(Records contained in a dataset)
· · · · ·
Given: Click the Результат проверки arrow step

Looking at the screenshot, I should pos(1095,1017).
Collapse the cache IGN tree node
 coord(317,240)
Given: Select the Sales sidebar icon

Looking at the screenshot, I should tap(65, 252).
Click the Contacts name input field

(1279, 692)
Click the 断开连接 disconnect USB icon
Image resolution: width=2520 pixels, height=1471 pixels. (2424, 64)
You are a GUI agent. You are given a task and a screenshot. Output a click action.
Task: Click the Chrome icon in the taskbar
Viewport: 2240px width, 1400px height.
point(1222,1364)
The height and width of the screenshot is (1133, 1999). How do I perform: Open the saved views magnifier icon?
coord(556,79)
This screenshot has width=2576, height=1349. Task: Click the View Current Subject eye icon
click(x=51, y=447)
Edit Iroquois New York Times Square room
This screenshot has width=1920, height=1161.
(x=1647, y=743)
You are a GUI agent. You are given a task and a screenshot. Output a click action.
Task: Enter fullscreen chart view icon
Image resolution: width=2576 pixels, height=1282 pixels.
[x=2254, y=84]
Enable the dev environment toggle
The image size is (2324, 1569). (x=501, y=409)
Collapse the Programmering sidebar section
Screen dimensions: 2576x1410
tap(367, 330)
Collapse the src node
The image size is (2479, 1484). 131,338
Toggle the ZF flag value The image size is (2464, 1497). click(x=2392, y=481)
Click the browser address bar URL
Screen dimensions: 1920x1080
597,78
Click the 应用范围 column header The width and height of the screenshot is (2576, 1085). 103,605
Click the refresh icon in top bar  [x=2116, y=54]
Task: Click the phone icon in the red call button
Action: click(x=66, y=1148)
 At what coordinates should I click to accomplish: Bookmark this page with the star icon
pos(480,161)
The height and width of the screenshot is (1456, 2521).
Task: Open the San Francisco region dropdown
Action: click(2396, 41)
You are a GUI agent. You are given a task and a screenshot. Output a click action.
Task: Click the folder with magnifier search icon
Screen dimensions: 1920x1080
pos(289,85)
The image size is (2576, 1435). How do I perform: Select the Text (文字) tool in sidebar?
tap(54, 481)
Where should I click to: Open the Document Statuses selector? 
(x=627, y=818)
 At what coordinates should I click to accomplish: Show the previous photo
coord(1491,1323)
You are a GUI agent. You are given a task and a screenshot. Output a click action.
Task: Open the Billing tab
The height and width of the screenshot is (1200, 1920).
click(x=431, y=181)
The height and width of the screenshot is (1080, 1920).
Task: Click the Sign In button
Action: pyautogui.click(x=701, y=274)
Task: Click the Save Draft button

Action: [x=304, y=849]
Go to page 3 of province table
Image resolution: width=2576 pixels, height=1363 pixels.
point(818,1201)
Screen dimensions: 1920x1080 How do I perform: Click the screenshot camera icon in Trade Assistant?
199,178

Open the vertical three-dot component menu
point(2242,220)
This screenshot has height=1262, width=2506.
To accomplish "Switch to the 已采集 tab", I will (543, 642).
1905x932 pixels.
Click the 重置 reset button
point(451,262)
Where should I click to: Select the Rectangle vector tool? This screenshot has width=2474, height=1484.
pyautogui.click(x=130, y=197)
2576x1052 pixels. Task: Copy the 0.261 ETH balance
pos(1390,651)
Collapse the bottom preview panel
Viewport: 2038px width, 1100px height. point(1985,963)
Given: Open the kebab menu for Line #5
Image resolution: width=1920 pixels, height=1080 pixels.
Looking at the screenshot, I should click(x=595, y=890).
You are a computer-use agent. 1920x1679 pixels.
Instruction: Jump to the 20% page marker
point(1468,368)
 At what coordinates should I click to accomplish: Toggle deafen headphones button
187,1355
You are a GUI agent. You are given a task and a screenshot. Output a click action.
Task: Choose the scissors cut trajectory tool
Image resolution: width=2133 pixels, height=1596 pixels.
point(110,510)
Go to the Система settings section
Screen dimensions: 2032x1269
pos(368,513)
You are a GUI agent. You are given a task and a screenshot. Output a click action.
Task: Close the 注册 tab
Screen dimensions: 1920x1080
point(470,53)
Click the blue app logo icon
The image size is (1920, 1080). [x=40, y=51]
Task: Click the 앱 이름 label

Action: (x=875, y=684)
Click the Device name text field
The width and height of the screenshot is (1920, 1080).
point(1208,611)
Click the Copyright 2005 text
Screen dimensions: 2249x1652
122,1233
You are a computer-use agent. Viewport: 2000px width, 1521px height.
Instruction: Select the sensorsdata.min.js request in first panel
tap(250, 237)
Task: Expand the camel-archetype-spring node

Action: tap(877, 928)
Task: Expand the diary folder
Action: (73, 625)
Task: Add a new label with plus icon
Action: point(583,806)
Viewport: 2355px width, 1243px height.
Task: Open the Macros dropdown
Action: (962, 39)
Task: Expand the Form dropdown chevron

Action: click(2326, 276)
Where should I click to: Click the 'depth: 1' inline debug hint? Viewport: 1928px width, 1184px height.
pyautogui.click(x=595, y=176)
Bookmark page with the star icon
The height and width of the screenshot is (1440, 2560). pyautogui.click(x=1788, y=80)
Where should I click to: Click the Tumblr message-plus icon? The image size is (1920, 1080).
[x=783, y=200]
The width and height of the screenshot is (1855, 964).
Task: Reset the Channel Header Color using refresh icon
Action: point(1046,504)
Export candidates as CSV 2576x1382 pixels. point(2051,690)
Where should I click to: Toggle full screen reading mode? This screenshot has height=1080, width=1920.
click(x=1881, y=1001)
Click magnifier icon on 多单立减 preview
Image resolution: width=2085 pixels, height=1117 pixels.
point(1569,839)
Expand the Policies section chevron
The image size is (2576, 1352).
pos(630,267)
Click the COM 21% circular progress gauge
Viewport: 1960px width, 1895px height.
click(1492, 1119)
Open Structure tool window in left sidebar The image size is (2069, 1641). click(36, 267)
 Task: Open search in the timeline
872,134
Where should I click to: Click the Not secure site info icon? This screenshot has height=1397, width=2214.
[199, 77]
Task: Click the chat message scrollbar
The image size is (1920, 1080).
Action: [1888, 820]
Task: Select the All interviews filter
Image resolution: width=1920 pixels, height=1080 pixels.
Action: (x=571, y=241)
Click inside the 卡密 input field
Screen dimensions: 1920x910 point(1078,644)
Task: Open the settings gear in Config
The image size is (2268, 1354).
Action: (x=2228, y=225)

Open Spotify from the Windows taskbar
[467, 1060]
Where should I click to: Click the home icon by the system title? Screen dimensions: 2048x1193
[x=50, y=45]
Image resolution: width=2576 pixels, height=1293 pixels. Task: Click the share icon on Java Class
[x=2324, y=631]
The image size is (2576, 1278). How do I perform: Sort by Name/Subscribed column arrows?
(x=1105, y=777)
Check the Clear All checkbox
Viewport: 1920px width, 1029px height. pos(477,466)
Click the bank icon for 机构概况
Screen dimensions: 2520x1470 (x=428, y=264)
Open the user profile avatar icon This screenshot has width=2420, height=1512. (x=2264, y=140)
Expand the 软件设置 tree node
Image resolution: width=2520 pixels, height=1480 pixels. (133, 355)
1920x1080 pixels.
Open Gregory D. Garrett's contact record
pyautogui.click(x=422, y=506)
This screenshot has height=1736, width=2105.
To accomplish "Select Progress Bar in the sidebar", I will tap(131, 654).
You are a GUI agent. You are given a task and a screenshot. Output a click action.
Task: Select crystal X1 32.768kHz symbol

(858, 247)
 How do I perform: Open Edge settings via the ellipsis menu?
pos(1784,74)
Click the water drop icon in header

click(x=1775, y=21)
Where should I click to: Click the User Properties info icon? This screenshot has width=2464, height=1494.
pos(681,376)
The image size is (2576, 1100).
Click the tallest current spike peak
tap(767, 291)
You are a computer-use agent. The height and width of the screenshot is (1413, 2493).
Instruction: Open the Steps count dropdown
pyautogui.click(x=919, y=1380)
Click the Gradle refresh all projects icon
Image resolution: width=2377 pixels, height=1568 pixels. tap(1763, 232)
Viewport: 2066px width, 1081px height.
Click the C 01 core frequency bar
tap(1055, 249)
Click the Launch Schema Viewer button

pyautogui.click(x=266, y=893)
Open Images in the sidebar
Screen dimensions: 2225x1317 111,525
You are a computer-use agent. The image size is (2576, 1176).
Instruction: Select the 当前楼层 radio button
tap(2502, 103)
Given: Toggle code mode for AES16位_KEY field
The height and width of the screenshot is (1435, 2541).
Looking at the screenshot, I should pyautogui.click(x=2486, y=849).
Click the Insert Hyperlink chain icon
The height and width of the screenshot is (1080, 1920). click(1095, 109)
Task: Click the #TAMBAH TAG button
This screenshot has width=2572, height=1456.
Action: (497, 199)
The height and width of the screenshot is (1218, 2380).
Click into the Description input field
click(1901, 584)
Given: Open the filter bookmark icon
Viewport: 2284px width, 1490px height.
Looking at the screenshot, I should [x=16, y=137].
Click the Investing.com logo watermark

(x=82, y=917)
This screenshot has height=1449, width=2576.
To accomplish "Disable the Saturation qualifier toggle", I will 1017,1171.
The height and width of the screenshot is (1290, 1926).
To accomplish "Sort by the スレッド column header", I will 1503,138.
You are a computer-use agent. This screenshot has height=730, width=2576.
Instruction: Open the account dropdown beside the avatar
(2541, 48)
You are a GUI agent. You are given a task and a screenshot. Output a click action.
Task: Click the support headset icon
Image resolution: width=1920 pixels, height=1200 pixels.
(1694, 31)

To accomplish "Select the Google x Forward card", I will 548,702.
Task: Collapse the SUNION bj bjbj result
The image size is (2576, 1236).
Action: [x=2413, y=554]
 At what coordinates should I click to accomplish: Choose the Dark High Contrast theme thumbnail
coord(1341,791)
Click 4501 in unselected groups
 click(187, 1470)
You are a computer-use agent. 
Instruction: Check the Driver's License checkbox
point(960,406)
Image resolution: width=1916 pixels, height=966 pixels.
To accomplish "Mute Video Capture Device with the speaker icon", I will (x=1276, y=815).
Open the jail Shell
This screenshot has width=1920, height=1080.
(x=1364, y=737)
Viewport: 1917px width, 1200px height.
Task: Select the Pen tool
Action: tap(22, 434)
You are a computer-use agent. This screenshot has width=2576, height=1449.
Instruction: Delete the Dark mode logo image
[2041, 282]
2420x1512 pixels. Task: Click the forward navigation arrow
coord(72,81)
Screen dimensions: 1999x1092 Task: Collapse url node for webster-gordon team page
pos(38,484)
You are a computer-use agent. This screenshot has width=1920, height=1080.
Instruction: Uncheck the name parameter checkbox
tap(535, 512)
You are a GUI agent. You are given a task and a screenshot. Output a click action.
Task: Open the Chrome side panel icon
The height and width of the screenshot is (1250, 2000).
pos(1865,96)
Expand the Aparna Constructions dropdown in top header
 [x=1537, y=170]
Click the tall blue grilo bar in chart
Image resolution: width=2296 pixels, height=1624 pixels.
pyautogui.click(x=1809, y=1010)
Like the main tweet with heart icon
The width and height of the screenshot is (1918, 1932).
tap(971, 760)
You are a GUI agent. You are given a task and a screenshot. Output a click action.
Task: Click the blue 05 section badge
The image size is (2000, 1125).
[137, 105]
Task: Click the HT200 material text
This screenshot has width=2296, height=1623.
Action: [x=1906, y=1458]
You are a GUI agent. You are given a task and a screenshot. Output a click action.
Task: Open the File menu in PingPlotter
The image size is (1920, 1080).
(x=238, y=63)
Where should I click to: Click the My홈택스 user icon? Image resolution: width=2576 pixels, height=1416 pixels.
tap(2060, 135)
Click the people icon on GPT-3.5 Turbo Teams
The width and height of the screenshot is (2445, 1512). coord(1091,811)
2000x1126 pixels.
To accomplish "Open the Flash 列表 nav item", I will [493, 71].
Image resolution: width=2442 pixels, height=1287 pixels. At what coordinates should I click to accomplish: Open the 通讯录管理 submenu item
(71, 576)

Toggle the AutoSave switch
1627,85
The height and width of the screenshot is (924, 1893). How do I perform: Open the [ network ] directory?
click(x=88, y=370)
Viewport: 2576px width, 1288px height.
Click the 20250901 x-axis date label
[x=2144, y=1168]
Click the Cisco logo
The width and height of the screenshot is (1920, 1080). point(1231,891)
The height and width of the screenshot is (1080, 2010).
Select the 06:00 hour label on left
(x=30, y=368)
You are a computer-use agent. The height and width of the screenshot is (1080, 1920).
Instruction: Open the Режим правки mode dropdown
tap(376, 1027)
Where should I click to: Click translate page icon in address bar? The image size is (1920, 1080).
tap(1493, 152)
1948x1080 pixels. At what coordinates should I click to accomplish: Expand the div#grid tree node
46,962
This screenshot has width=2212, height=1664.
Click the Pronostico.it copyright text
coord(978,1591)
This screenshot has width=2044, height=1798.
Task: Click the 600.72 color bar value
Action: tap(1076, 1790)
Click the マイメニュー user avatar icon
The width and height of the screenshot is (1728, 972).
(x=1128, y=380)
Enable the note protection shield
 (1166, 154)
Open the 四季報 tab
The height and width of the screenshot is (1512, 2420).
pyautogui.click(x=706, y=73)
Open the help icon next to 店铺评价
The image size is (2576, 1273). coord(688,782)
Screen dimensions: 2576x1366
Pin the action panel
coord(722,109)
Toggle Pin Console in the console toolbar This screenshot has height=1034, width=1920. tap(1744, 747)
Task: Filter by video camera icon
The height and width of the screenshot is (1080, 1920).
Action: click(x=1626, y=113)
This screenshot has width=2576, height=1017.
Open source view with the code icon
· · · · ·
> Your instructions
Check each line above for the string "Chrome" and show the ones that have it.

> The completed task
Task: Click the Chrome icon in the taskbar
Task: Open the Chrome side panel icon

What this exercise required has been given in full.